------ Supplied information ------
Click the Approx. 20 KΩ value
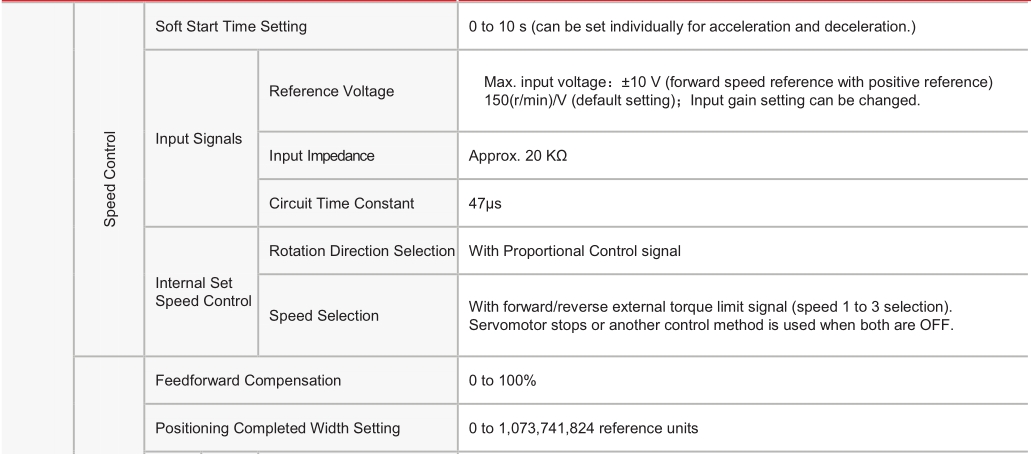This screenshot has height=454, width=1031. [517, 156]
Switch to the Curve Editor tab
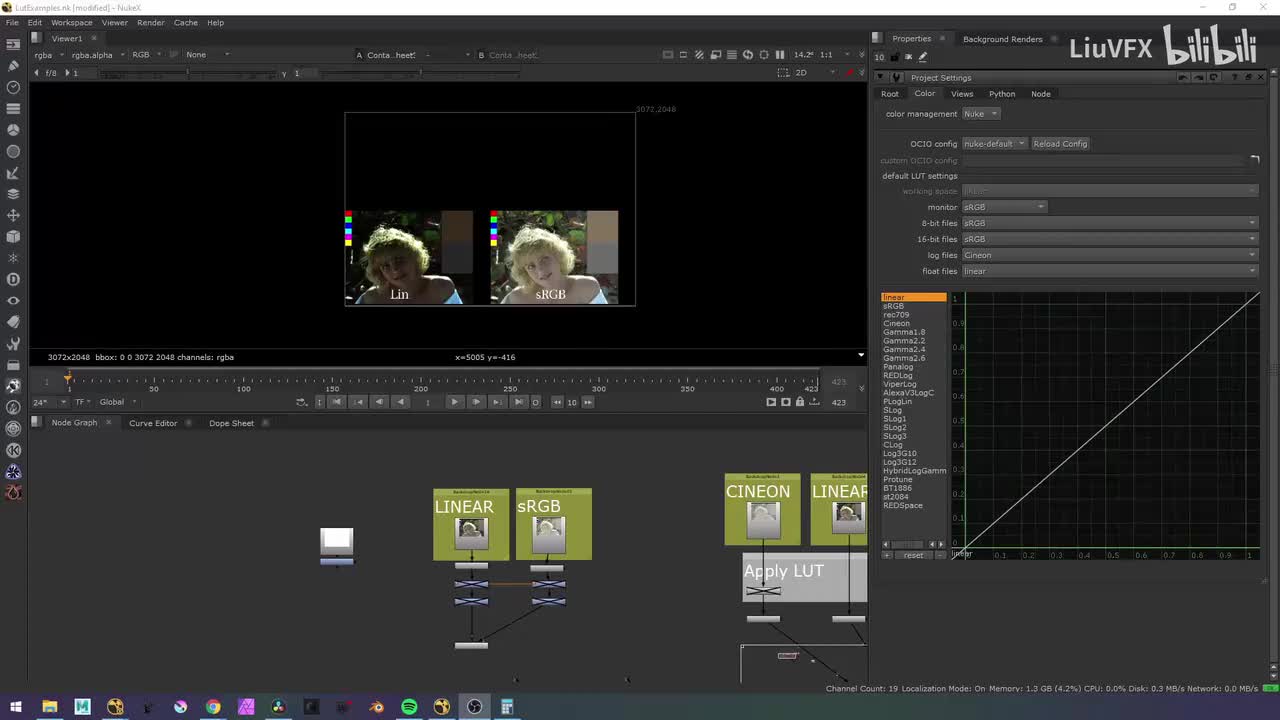1280x720 pixels. (152, 423)
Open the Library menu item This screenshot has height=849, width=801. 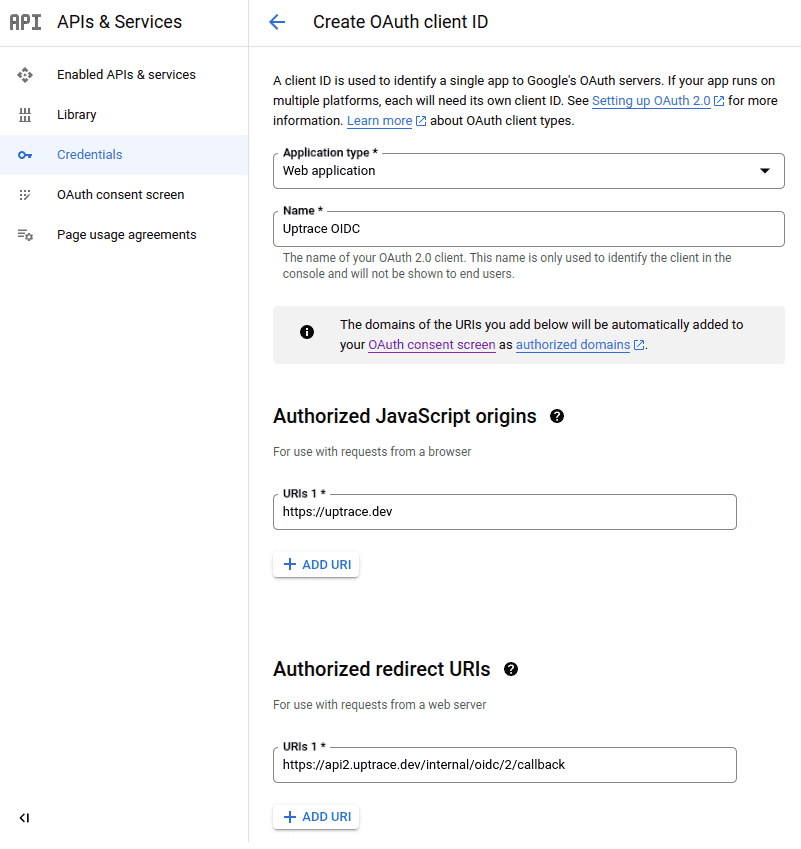77,115
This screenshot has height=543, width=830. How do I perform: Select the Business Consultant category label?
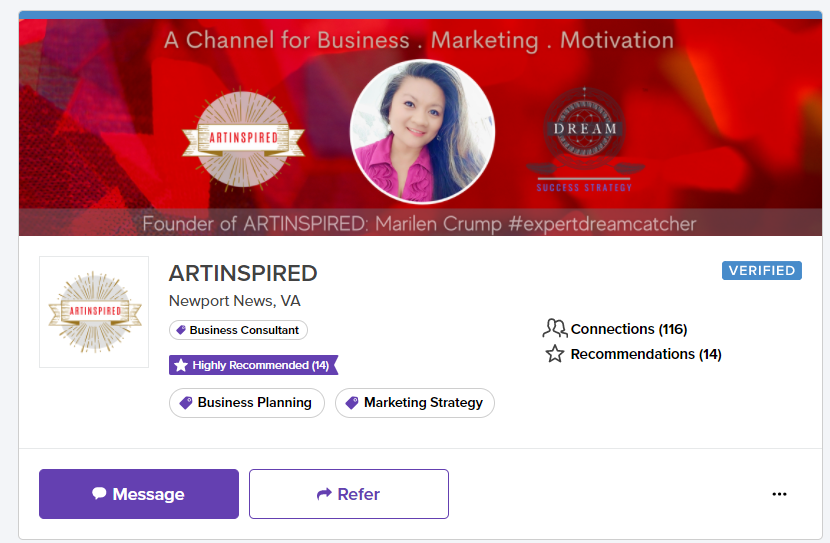pos(243,330)
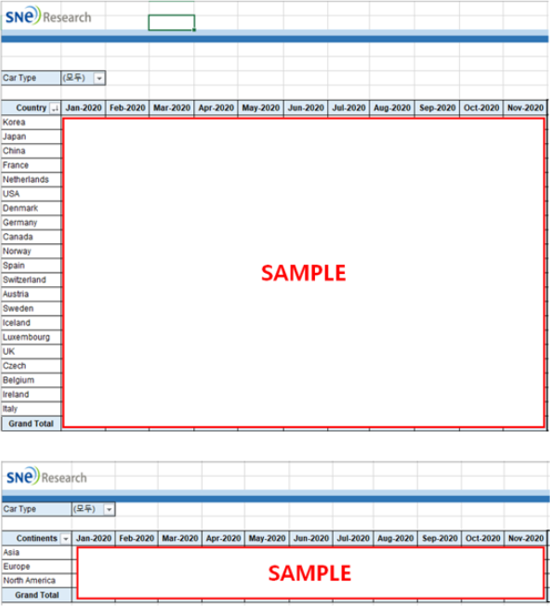Select the Grand Total row in country table

31,424
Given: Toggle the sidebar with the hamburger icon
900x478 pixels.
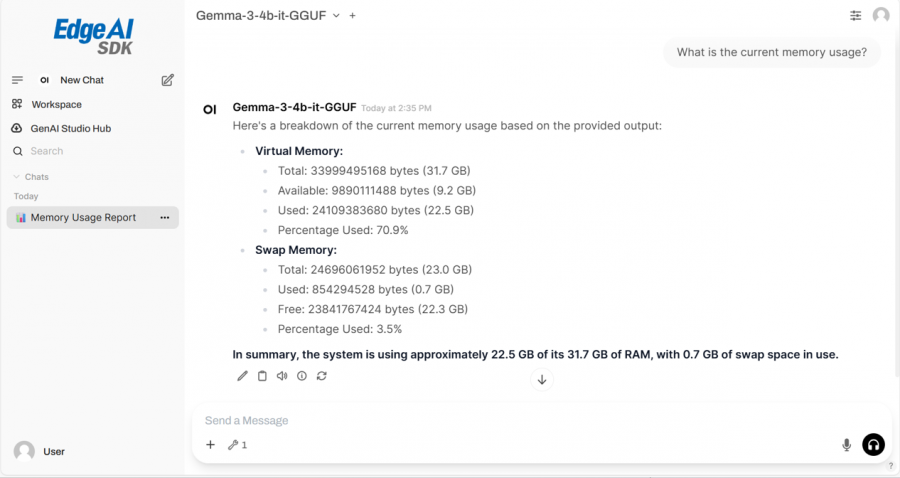Looking at the screenshot, I should pyautogui.click(x=17, y=80).
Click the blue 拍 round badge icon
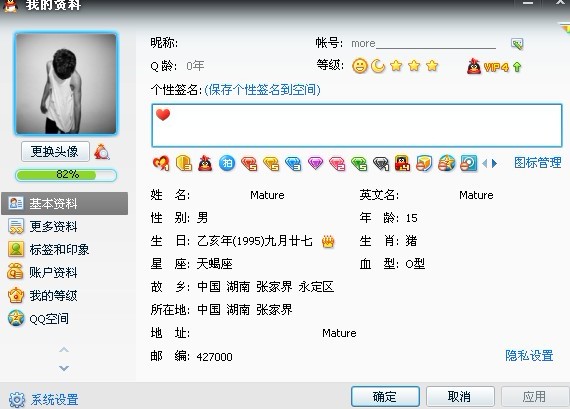The image size is (570, 409). [x=227, y=163]
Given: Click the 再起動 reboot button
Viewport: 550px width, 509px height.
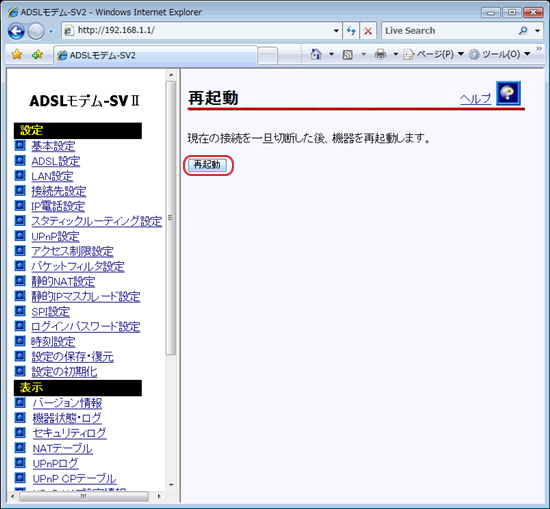Looking at the screenshot, I should [207, 165].
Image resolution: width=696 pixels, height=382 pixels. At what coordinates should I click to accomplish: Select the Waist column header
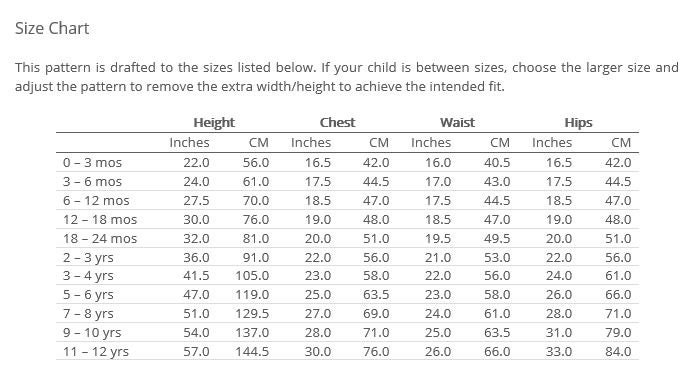[x=457, y=122]
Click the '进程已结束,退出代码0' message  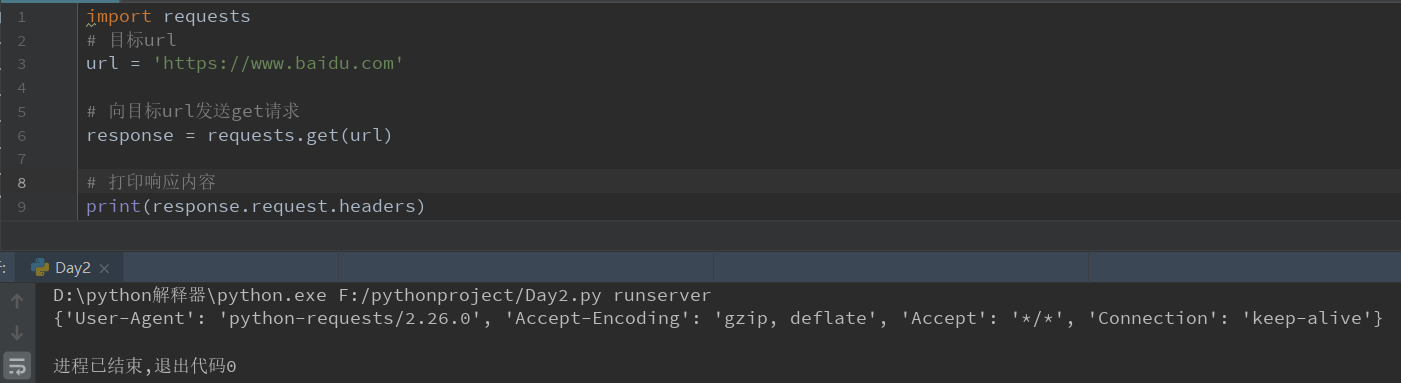(x=145, y=366)
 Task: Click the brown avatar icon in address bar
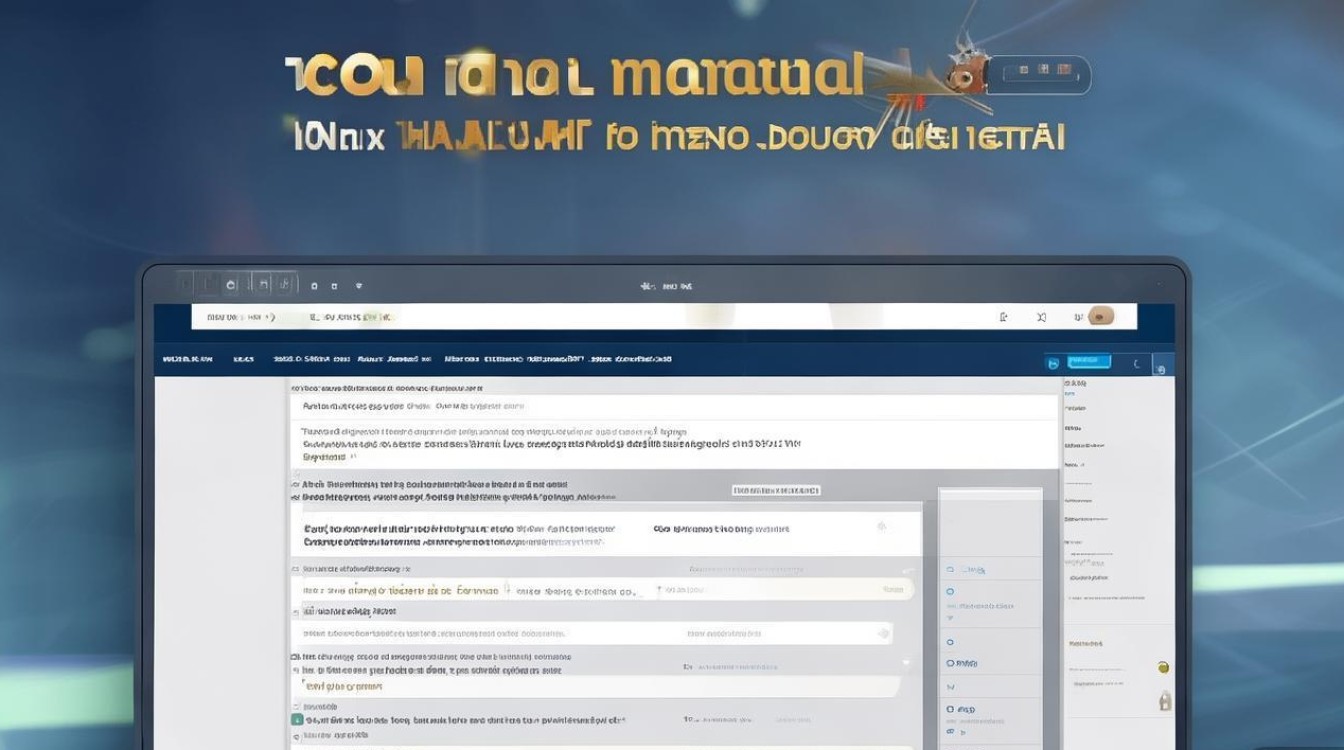pos(1101,317)

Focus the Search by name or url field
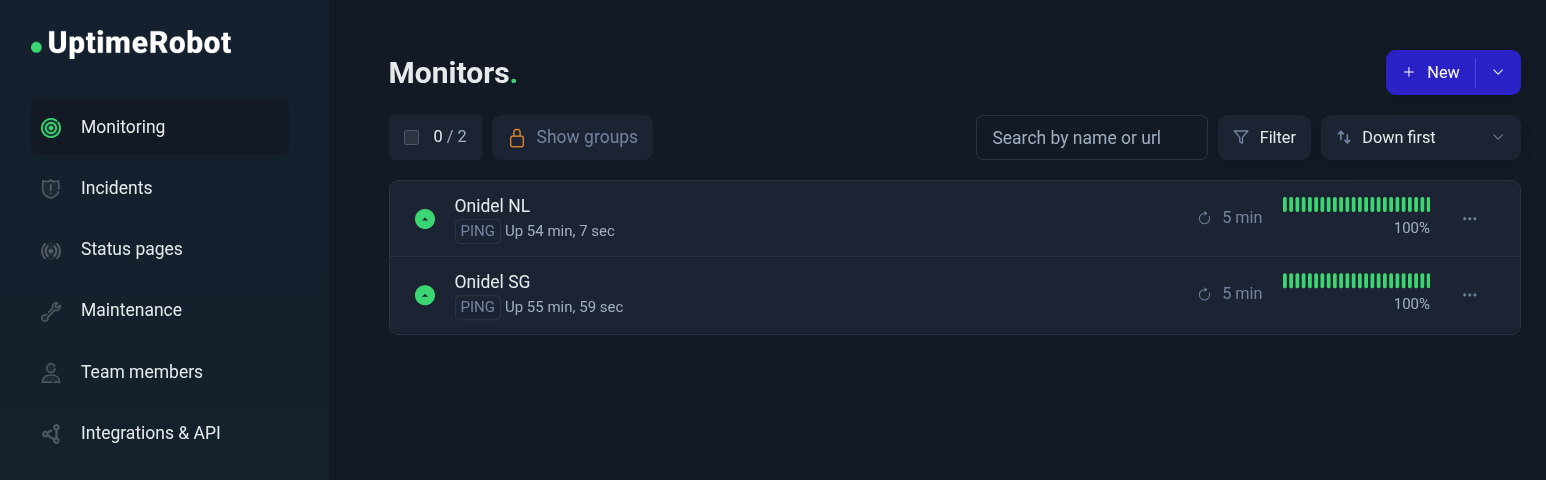point(1091,138)
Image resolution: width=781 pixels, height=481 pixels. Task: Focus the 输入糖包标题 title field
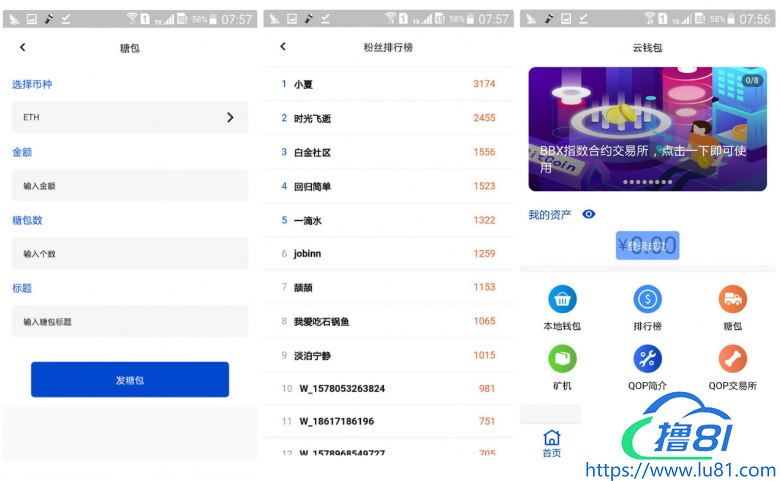pos(130,322)
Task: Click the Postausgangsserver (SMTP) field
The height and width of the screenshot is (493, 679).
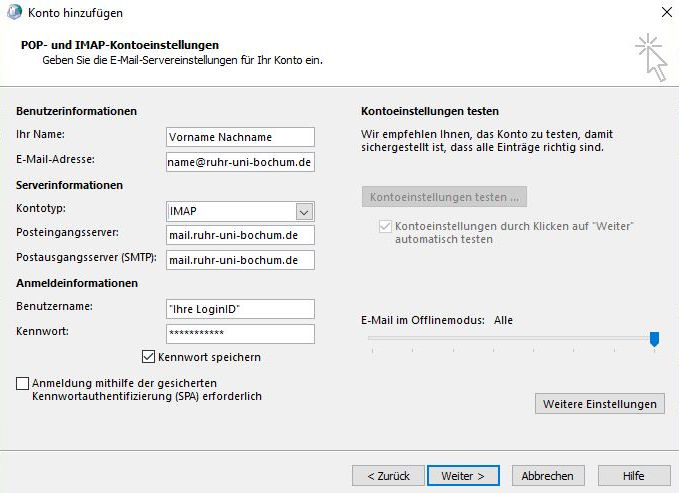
------
Only one thing is required here: an exact copy of the lines from the one bearing "Image resolution: width=781" through the final line above, both included, with pictures left out.

### The completed task
Image resolution: width=781 pixels, height=481 pixels. Task: Focus the 输入糖包标题 title field
pos(130,322)
Task: Click the Postausgangsserver (SMTP) field
The height and width of the screenshot is (493, 679).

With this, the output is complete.